Plug Power’s Q2 Loss Widens to $236.4 Million on Higher Operating Expenses

The company's revenue rose 72% to $260.2 million, the highest-ever quarterly revenue

thumbnail

Plug Power, a U.S.-based hydrogen fuel cell company, experienced a wider net loss of $236.4 million in the second quarter (Q2) of 2023, compared to $173.3 million in the same period last year.

The increase in net loss was attributed to significant cost escalation in areas such as sales, services, and power purchase agreements. Operating expenses also surged mainly due to higher research and development, administrative expenses, and impairment charges.

The company’s revenue came in at $260.2 million, a year-over-year (YoY) increase of 71%, the highest quarterly revenue in the company’s history.

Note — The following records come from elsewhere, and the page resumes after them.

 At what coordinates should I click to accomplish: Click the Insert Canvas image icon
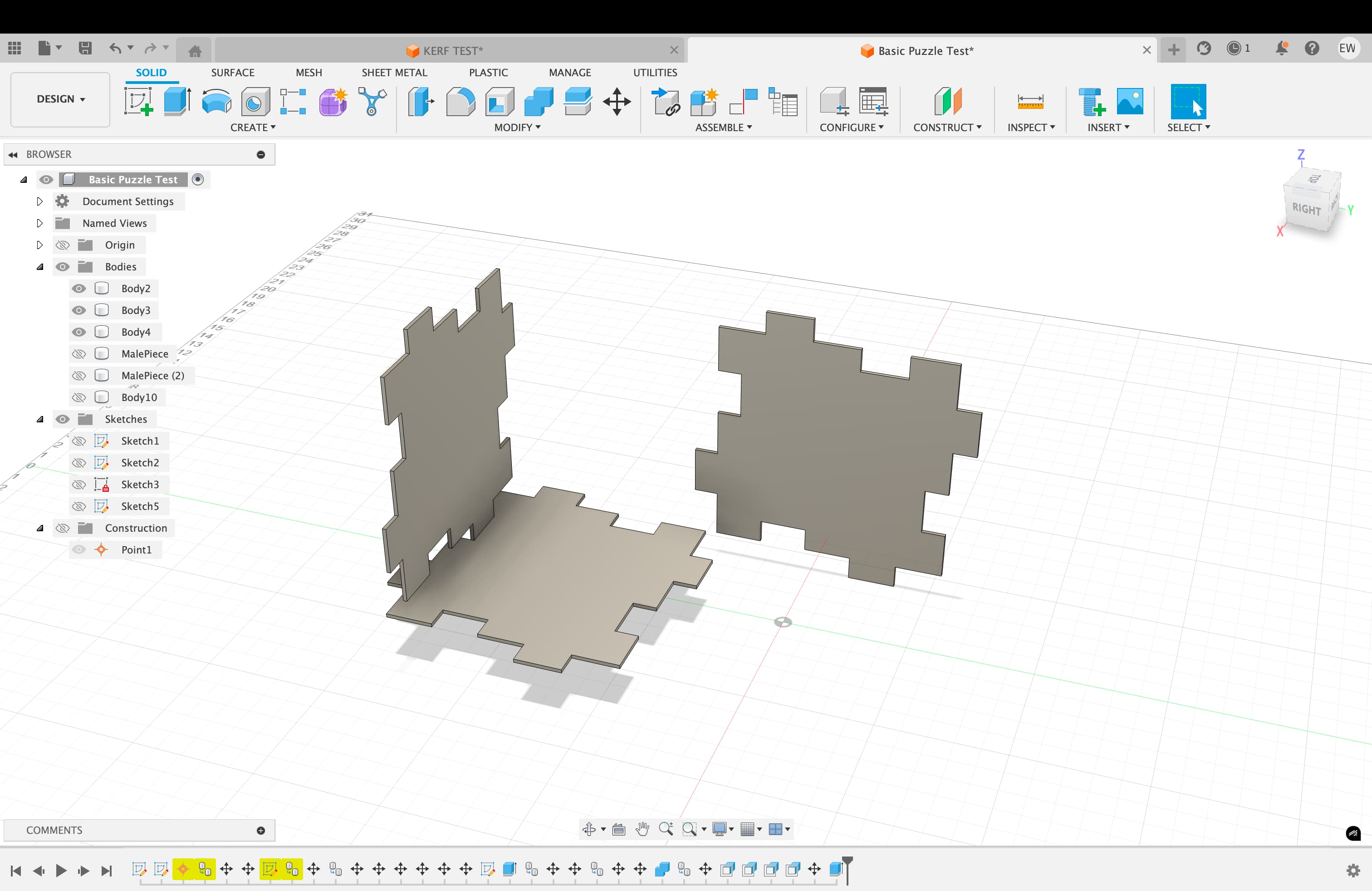[1129, 102]
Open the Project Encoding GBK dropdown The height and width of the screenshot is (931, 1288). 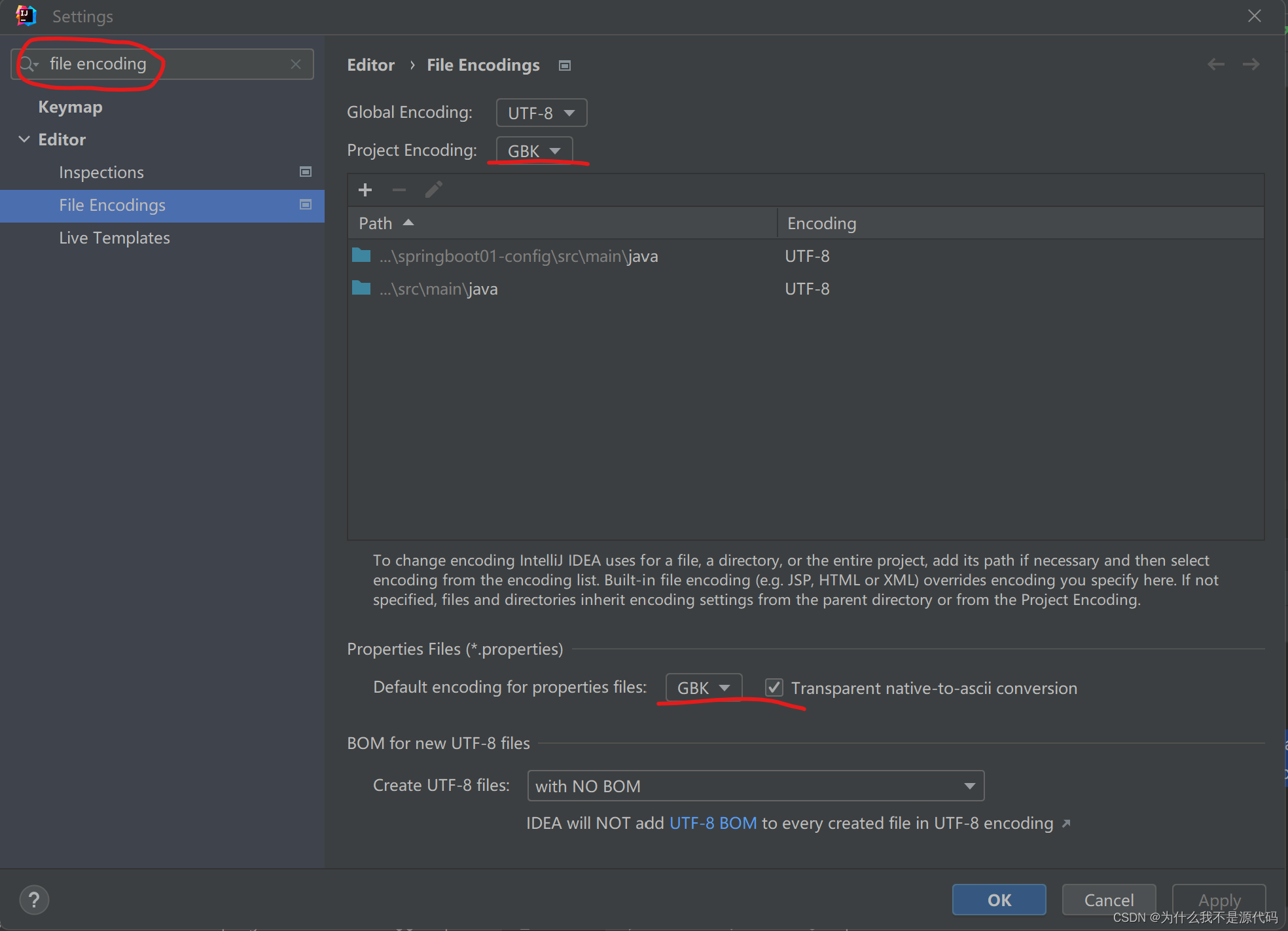pos(534,151)
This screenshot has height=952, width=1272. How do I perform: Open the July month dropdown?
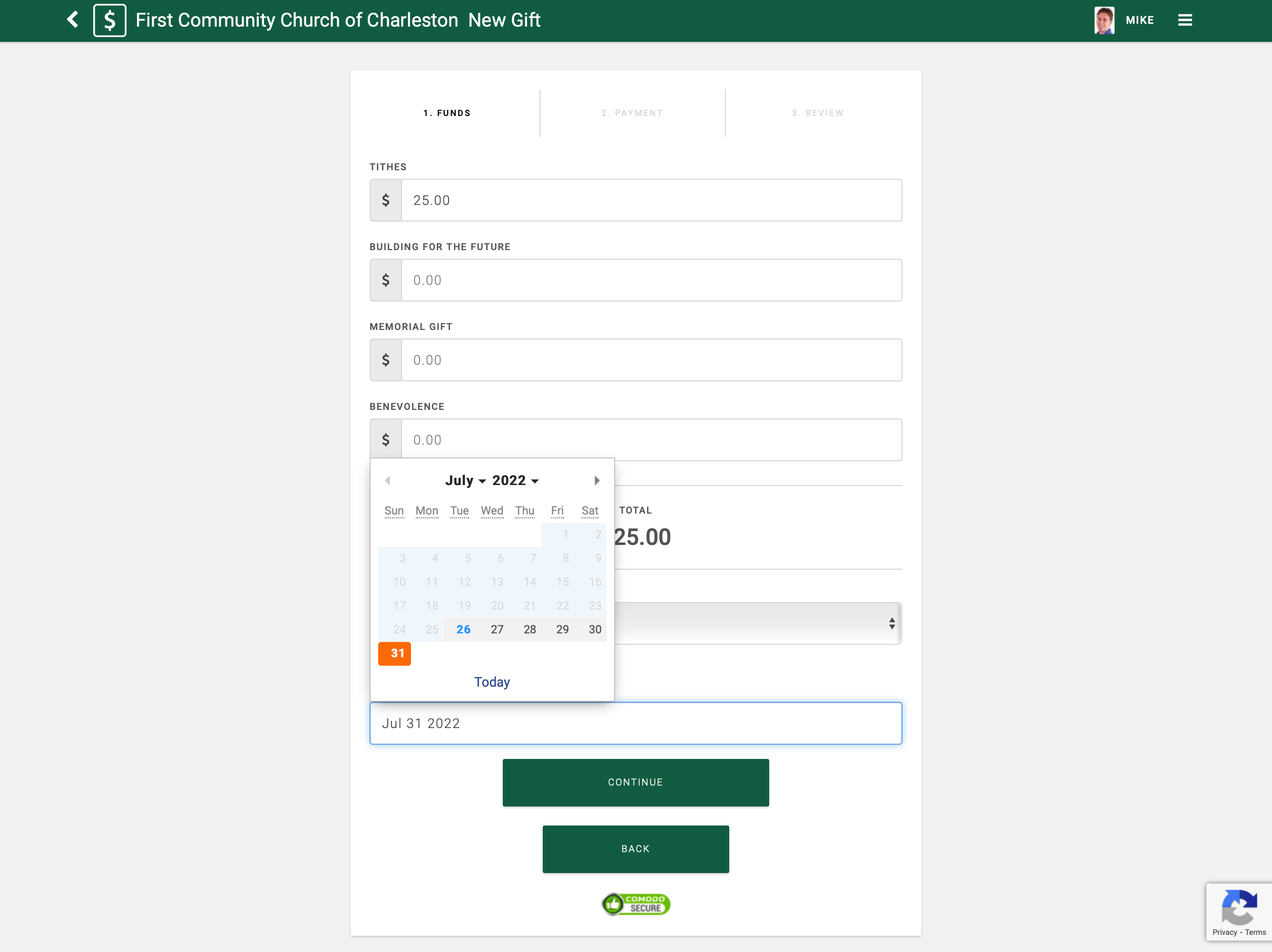tap(465, 481)
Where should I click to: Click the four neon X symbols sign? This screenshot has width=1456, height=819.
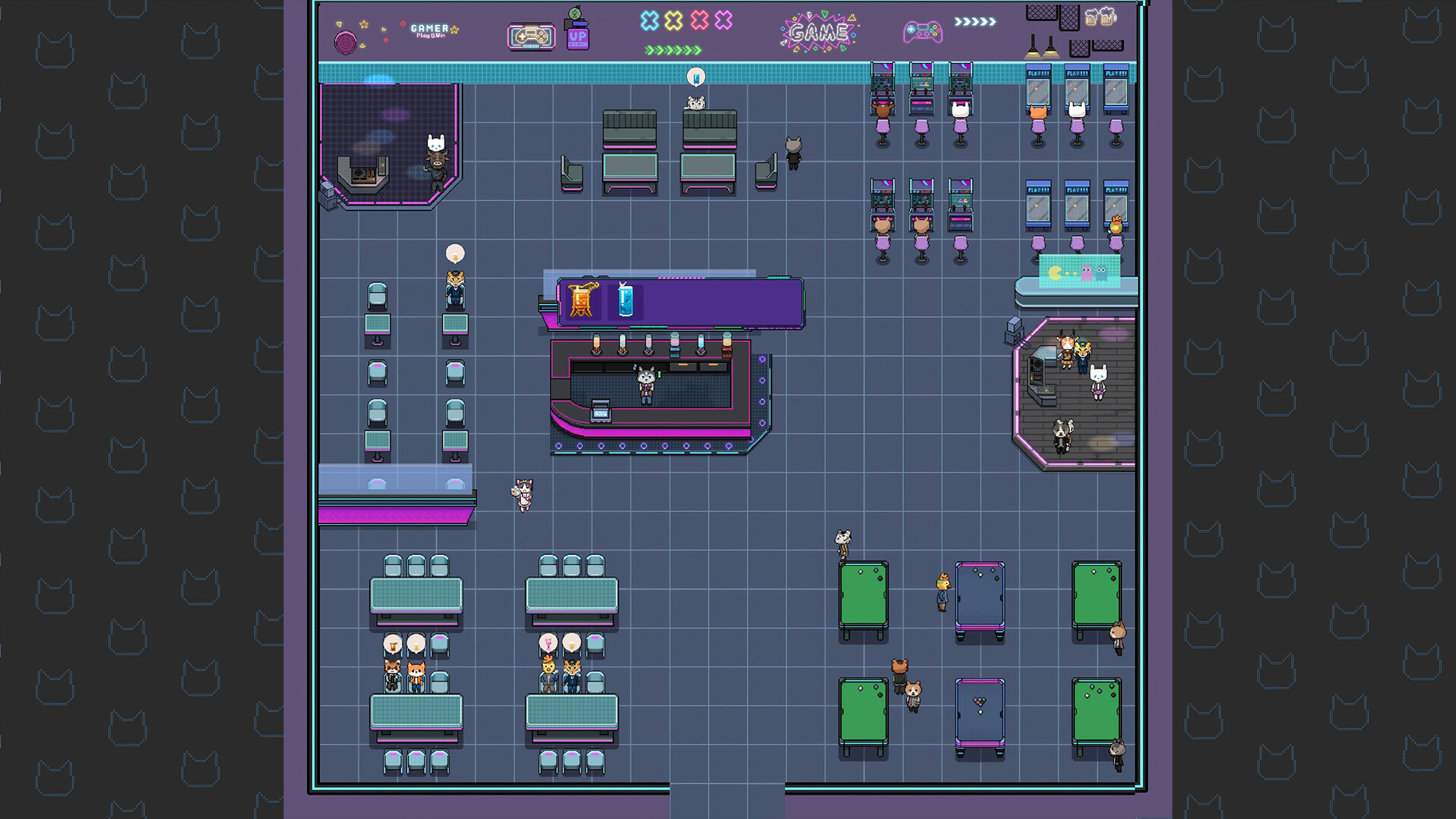(x=685, y=20)
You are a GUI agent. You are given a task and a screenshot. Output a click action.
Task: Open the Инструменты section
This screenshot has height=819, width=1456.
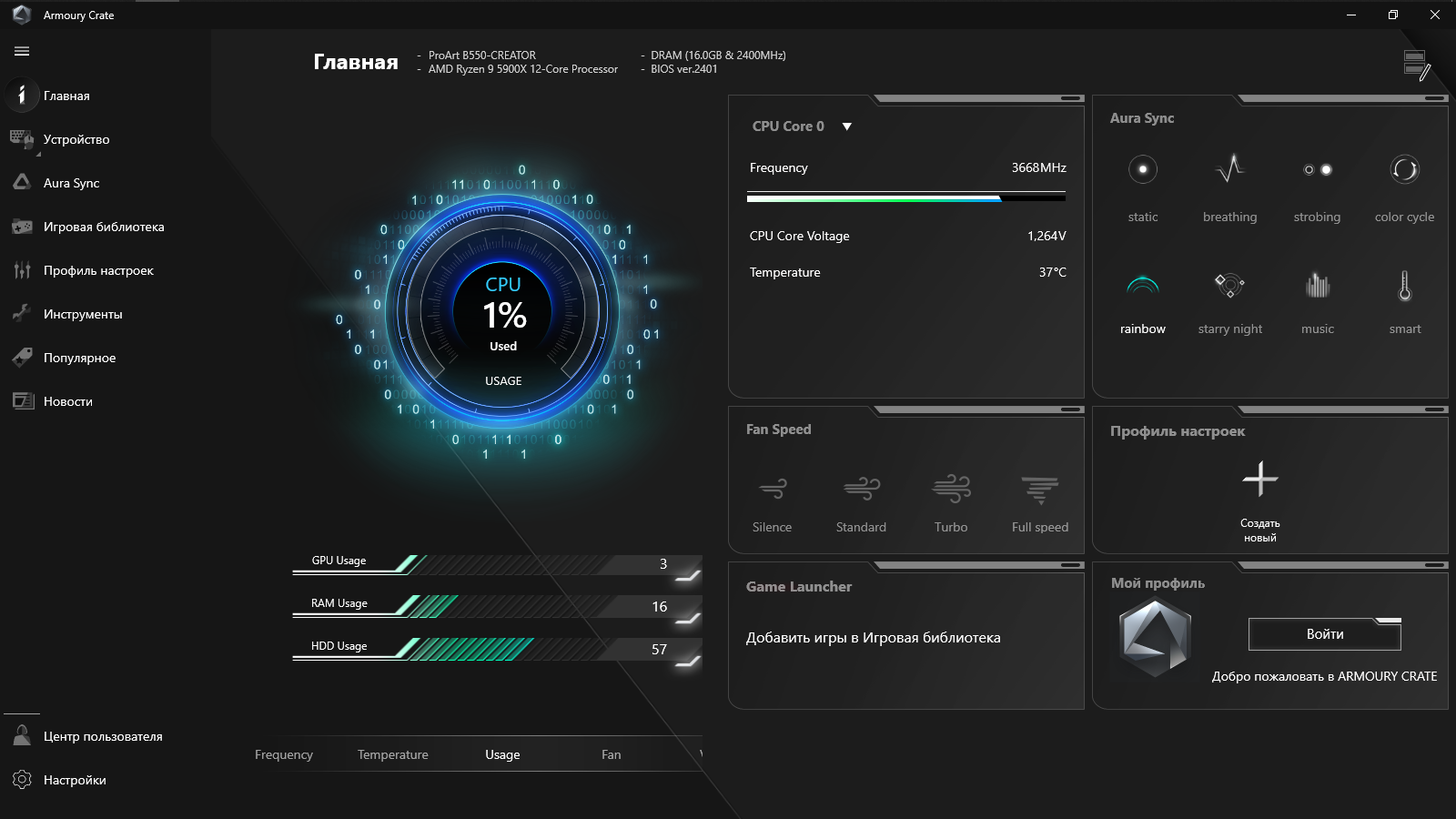82,314
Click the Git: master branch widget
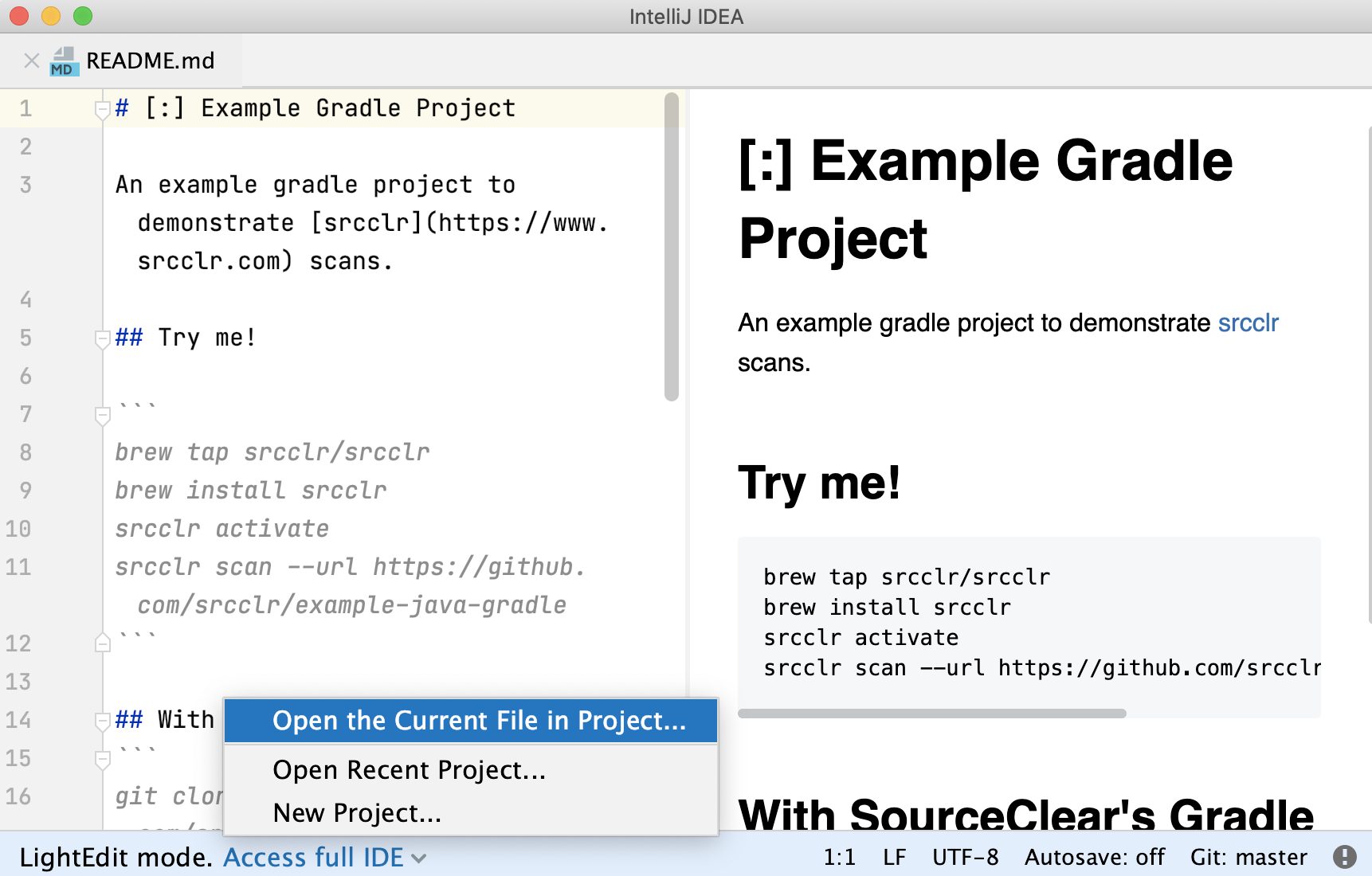Screen dimensions: 1372x876 tap(1248, 857)
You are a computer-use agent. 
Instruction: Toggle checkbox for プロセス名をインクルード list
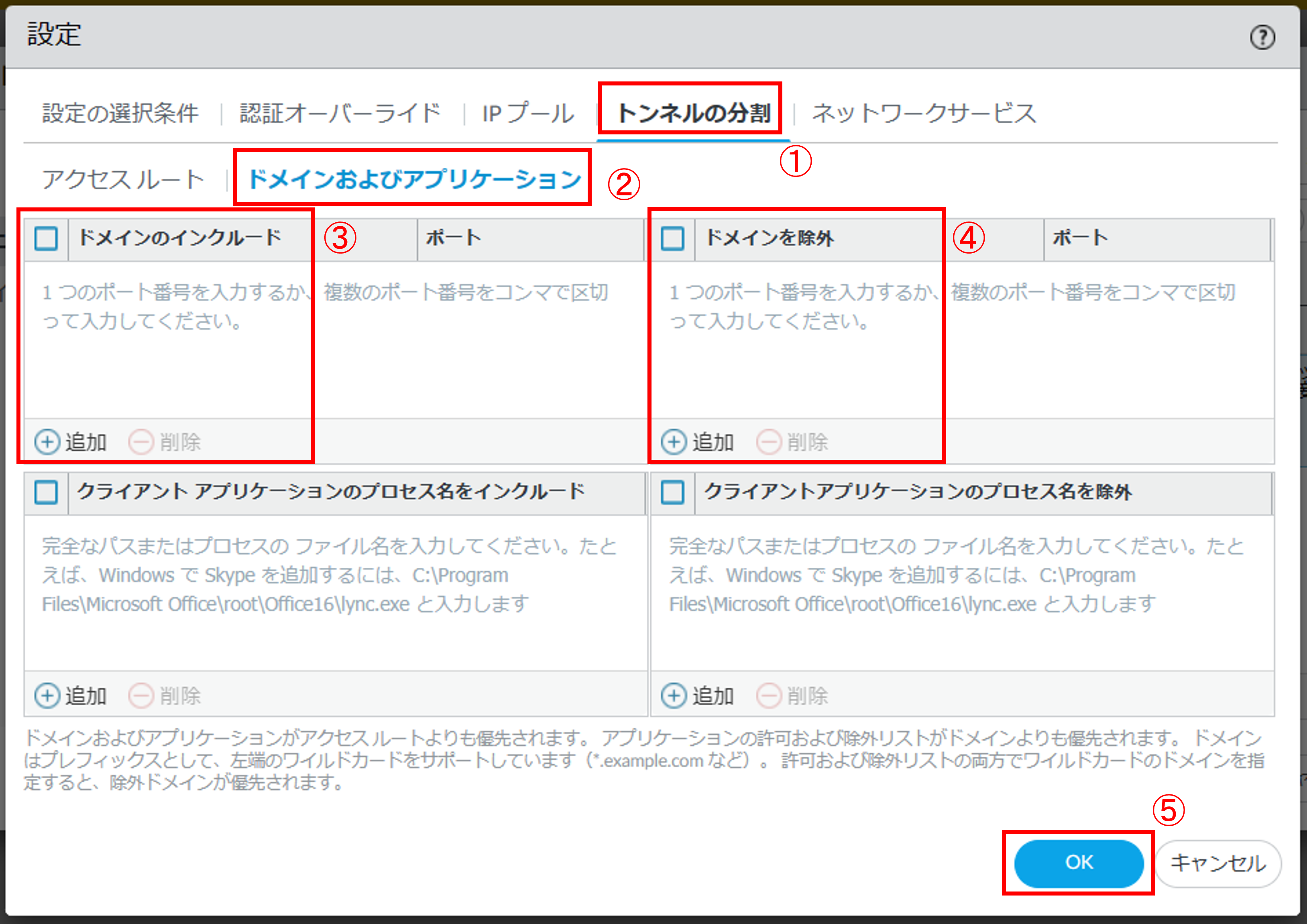pyautogui.click(x=46, y=491)
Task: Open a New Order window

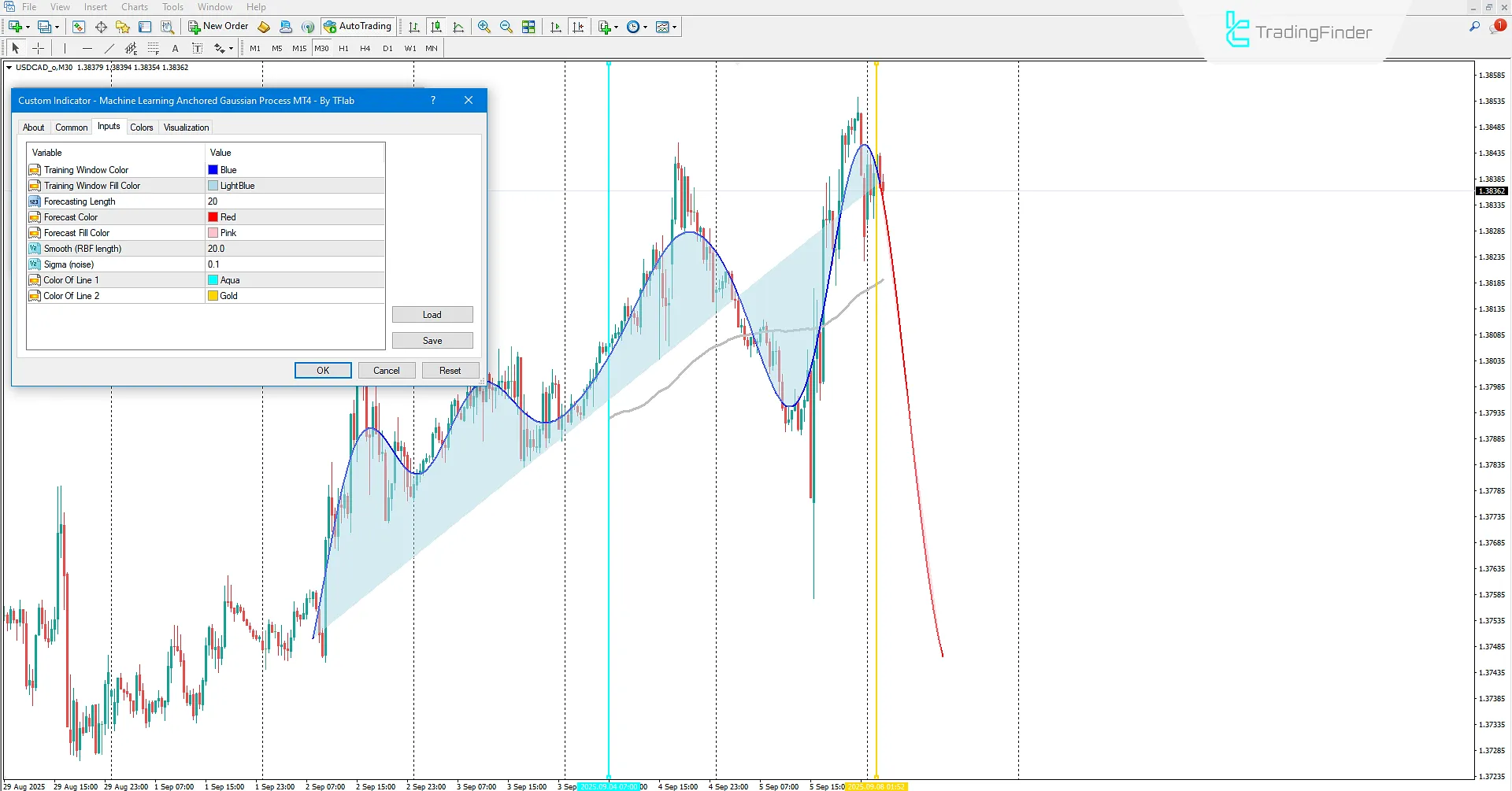Action: tap(218, 26)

The sale of equipment and related infrastructure accounted for the largest chunk of the revenue at ₹216.3 million.

The company said it is actively working to optimize and increase production at its Georgia green hydrogen plant. The final commissioning stages are ongoing, aiming for 17.5 tons per day of on-site production by Q3 2023.

The expansion in Georgia is expected to significantly reduce fuel margin losses, potentially by half, from Q2 to Q4 2023.

Plug Power’s cryogenics and liquefier business achieved sales of $69.7 million in Q2 2023, marking a substantial rise from $18.2 million in Q2 2022. With a promising backlog, positive bookings outlook, and ongoing capacity enhancement, Plug Power expects this sector to generate considerable revenue and margin growth in the latter part of 2023.

Half Year

Plug Power’s net loss increased to $442.9 million in the first half (1H) of 2023, compared to $329.8 million in the same period last year. The increase in the net loss could be attributed to the increased operating expenses, primarily in research and development.

The company’s revenue came in at $470.5 million, a YoY increase of 61%, driven mainly by the sales of equipment and related infrastructure, which was reported at $393.38 million.

The increased costs went towards electrolyzer production optimization, scaling the new Vista facility, and launching new application products. Additional costs also included higher fuel costs due to unplanned hydrogen plant maintenance and elevated hydrogen pricing on the West Coast.

Regarding expansion, the company has plans for a significant organic increase in its proton exchange membrane stack manufacturing capacity in Rochester. The aim is to exceed the initial nameplate capacity of 2.5 GW per year, potentially reaching up to three times that capacity.

The Vista Fuel Cell Manufacturing Facility holds responsibility for manufacturing all GenDrive fuel cell units and has effectively introduced the high-power stationery and mobility ProGen fuel cell manufacturing lines.

Plug Power’s net loss widened to $206.6 million in Q1 FY2023 from $156.5 million YoY as the margins were squeezed by higher hydrogen molecule costs caused by elevated natural gas prices and supply chain disruptions.

The company recorded a revenue of $220.7 million in Q4, a YoY increase of 36% compared to $162 million during the corresponding period in 2021.